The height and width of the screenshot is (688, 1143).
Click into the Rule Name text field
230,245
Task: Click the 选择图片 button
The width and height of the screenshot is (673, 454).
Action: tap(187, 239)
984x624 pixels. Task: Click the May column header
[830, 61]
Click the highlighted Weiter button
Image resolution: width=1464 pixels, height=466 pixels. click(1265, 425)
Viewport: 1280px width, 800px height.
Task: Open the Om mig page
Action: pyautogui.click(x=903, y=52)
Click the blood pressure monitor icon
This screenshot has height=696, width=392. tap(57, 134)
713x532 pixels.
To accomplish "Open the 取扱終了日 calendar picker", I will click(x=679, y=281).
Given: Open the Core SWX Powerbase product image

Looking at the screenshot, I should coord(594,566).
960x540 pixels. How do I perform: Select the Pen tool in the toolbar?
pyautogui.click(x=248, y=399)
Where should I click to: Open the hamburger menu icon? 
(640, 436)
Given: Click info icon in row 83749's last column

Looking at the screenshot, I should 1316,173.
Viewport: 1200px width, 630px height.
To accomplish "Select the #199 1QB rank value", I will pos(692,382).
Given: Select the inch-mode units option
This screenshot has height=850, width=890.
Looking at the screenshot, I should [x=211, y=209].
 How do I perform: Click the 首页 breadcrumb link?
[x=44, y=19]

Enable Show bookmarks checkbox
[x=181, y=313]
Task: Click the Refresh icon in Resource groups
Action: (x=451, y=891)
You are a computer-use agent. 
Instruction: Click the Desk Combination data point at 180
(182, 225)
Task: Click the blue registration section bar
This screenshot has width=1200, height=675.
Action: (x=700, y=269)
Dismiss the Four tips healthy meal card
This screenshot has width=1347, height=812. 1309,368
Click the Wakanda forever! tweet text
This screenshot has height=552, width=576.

▸ **What this task involves**
With the line that contains "Given: Click info" as the first and the final line of the data as the last, repeat every line in that span exactly.

▸ **Solution for this task**
Given: Click info icon in row 83749's last column

Looking at the screenshot, I should 1316,173.
Viewport: 1200px width, 630px height.
To accomplish "Select the #199 1QB rank value", I will pos(692,382).
Given: Select the inch-mode units option
This screenshot has height=850, width=890.
Looking at the screenshot, I should [x=211, y=209].
 How do I perform: Click the 首页 breadcrumb link?
[x=44, y=19]

Enable Show bookmarks checkbox
[x=181, y=313]
Task: Click the Refresh icon in Resource groups
Action: (x=451, y=891)
You are a computer-use agent. 
Instruction: Click the Desk Combination data point at 180
(182, 225)
Task: Click the blue registration section bar
This screenshot has width=1200, height=675.
Action: (x=700, y=269)
Dismiss the Four tips healthy meal card
This screenshot has width=1347, height=812. 1309,368
Click the Wakanda forever! tweet text
This screenshot has height=552, width=576.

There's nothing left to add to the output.